Владимир Онуфриевич продумал и план побега, если не удастся брак; написал Евгении Егоровне Михаэлис, матери бывшей его невесты, что встретил удивительную девушку, которая хочет учиться, а родители ее не отпускают, и просил дать девушке приют в имении Михаэлис до отъезда за границу.
Евгения Егоровна охотно согласилась. Однако бегство не понадобилось.
«НО НЕ ЖАЛКО ГЕРОИНЕ»
Романтически настроенная Елизавета Федоровна противилась недолго. Ничего другого, как дать согласие, не оставалось и Василию Васильевичу. Правда, на предложение Ковалевского он ответил, что рад ему, что всегда подчинится желанию дочери, но что она еще ребенок и надо подождать. Он пригласил Ковалевского в деревню, чтобы лучше познакомиться. Владимир Онуфриевич засыпал своего брата Александра письмами о знакомстве с сестрами Крюковскими, о Соне:
«…Мой воробышек — такое чудное существо, что я описывать ее не стану, потому что, естественно, подумаешь, что я увлечен. Довольно тебе того, что Мария Александровна (великий женоненавистник) после двухкратного свидания решительно влюбилась в нее, а Суслова не может говорить, не приходя в совершенный восторг. Они виделись с ними кландестинно [тайно], т. е. они уезжали из дому под предлогом к всеношной и ехали к Сусловой, где мы сходились все. Несмотря на свои 18 лет, воробышек образована великолепно, знает все языки, как свой собственный, и занимается до сих пор главным образом математикой, причем проходит уже сферическую тригонометрию и интегралы, работает, как муравей, с утра до ночи и, при всем этом — жива, мила и очень хороша собой. Вообще это такое счастье свалилось на меня, что трудно себе представить».

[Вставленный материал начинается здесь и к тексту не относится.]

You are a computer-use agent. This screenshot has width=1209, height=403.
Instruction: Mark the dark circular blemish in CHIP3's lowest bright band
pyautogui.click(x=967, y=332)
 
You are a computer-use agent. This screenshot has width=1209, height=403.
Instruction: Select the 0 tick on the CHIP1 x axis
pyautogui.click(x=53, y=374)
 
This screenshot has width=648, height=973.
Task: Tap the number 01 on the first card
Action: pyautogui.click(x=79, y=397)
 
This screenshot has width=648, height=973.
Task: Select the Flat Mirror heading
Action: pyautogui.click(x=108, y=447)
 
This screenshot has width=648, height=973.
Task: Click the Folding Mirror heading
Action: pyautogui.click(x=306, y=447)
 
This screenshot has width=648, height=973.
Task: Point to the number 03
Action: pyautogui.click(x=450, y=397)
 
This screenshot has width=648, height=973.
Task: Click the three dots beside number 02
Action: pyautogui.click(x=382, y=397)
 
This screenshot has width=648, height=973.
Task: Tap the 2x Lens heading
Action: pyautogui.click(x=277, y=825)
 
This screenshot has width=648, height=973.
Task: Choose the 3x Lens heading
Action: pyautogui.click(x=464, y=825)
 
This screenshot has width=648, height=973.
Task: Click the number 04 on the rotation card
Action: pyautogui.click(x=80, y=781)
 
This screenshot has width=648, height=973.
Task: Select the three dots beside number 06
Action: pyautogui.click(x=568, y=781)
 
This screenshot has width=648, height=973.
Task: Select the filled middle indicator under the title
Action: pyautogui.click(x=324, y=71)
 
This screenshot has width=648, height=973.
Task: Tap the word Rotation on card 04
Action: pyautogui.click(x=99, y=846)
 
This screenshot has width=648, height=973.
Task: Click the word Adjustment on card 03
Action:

Жених и невеста договорились, что в ноябре после свадьбы они уедут за границу, где Софья Васильевна «станет медицинским студентом и будет готовиться на доктора», а Владимир Онуфриевич займется геологией, физикой или ботаникой.
Если же дела Владимира Онуфриевича не позволят ехать осенью, то Соня будет учиться зиму в Петербурге — у Сеченова физиологии, у профессора В. Л. Грубера, весьма сочувственно относившегося к учащимся женщинам, — анатомии, и они уедут в марте будущего года. О средствах для жизни за границей Ковалевский не беспокоился, так как девушки располагали собственными деньгами, которые им давал отец.
Увлекся Соней Владимир Онуфриевич сильно, она тоже испытывала к нему большую симпатию. Но любовь, по ее убеждению, должна была отступить на задний план перед главным — наукой. Сначала надо выполнить долг общественный — получить образование, а потом думать о личных делах. Даже те часы свиданий, которые протекали в Петербурге в доме Шубертов, Соня проводила за книгами, заставляя сидеть за ними и Владимира Онуфриевича.
Они вместе занимались физиологией, прошли по Герману, Вундту и Людвигу кровообращение и дыхание. Из химии многое уже было ей известно, а физику она знала лучше, чем Ковалевский. Соня потребовала, чтобы Владимир Онуфриевич передал ей часть своей издательской работы, и редактировала главы из книги Дарвина тщательнее, чем он, пересмотрела и выправила по подлиннику пять листов перевода и даже взяла с собой в деревню еще пять листов, хотя столкнулась с такой работой впервые в жизни. Она могла сидеть за книгами по двенадцати часов, не разгибая спины, и работать так прилежно, как не способен был неусидчивый Владимир Онуфриевнч. Восхищала Ковалевского способность девушки быстро схватывать политические и экономические вопросы.